CLEAN AIR COALITION URGES RESIDENTS TO “BURN WISE” THIS WINTER TO REDUCE AIR POLLUTION
December 02, 2011
Lisa MacKinnon, Dane County Clean Air Coalition Project Coordinator, (608) 266-9063 or (608) 335-5193 (cell)
Fine Particle Pollution in Dane County: Winter is a Peak Emissions Period
While fine particle pollution can occur year round, Dane County often experiences higher concentrations of fine particle pollution, or “PM 2.5”, during the winter period between November and March. This is due to a number of factors, including wood burning for home heating, increased use of electricity for lighting, increased use of vehicles in colder weather, and meteorological factors during this time of year. One relatively easy way for residents to reduce their contribution and exposure to unhealthy levels of fine particle pollution is to reduce the emissions that come from residential wood burning.

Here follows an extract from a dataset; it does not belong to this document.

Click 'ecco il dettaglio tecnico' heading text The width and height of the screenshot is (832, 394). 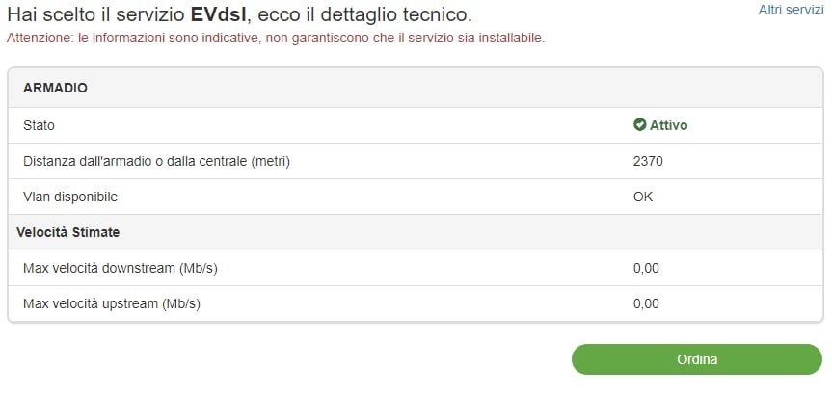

Emissions from Wood Burning in Dane County
Recent EPA Region V data indicate that the County contributes more than 500 tons-per-year of PM2.5 emissions through the use of non EPA-certified wood stoves and fireplace inserts. Dane County is one of only 8 counties across 6 states (MN, WI, IL, IN, MI, OH) that reached this level of PM2.5 emissions contributed by non-EPA certified wood stoves and fireplace inserts.
Based on the 2008 U.S. Census American Housing Survey, there are more than 17,000 non EPA-certified freestanding wood burning stoves or wood burning fireplace inserts in operation in Dane County. The survey found that of those households, around 4,000 are burning wood as their main source of heat during the home heating season. The remainder of the 17,000 are burning wood in those two types of devices either as a secondary source of heat or “recreationally/ occasionally”.
“The Dane County Clean Air Coalition wants to make residents aware of simple steps they can take to reduce fine particles and other emissions that pollute the air. By following tips on how to burn wisely, Dane County residents who choose to use wood stoves or fireplace inserts for heat can reduce their emissions from this source, “says Lisa MacKinnon, Project Coordinator for the Dane County Clean Air Coalition. “These emission reduction practices can help residents protect their homes, their health and the air we all breathe, while also reducing heating costs and staying comfortable this winter.”
What’s in Wood Smoke? Wood smoke is made up of a mixture of components such as carbon monoxide, volatile organic compoundsand fine particle pollution that aren’t healthy to breathe indoors or out – especially for children, older adults and those with heart disease, asthma or other lung diseases. Excessive smoke from a fireplace or an old (pre-EPA certification) wood stove can affect members of your family and neighbors downwind of the source, as well as contribute to an overall decline in outdoor air quality.
Dane County’s air quality currently meets the National Ambient Air Quality Standards (NAAQS) for fine particle pollution (PM2.5). However, as the County grows and federal public health standards are strengthened to reduce the negative health impacts of criteria air pollutants, including PM2.5, it is important that we continue to take steps to reduce our emissions.
While no single activity will get us to cleaner air, learning to burn wisely is one tool that you can use to do your share for healthy air.
If you’re burning wood this winter, you can have a cheaper, safer, and healthier fire by following these Burn Wise tips:
- Burn only dry, seasoned wood. It’s better for the air and your wallet. Dry, seasoned wood is more efficient at heating your home and can add up to significant savings over the winter. Look for wood that is darker, has cracks in the end grain, and sounds hollow when hit against another piece of wood or consider using a wood moisture meter.
- Replace an old, inefficient stove with an EPA-certified wood stove or fireplace insert. These models are more efficient than older models and keep your air cleaner, your home safer and your fuel bill lower, while keeping you warm. An estimated 12 million Americans heat their homes with wood stoves each winter, and nearly three-quarters of these stoves are not EPA-certified. EPA-certified wood stoves emit 70 percent less particle pollution and are approximately 50 percent more energy efficient than wood stoves manufactured before 1990. Go to the U.S. EPA’s Burn Wise website for more information: http://www.epa.gov/burnwise/
- Maintain your wood stove or fireplace and have a certified technician inspect it yearly. A certified technician can clean dangerous soot from your chimney and keep your wood stove or fireplace working properly, which reduces your risk of a home fire.
- Never burn painted or treated wood or trash as these can release a variety of toxic air emissions.
- If you have another source of heat, do not use your fireplace or wood stove on winter days that are forecast to be Clean Air Action Days for fine particle pollution.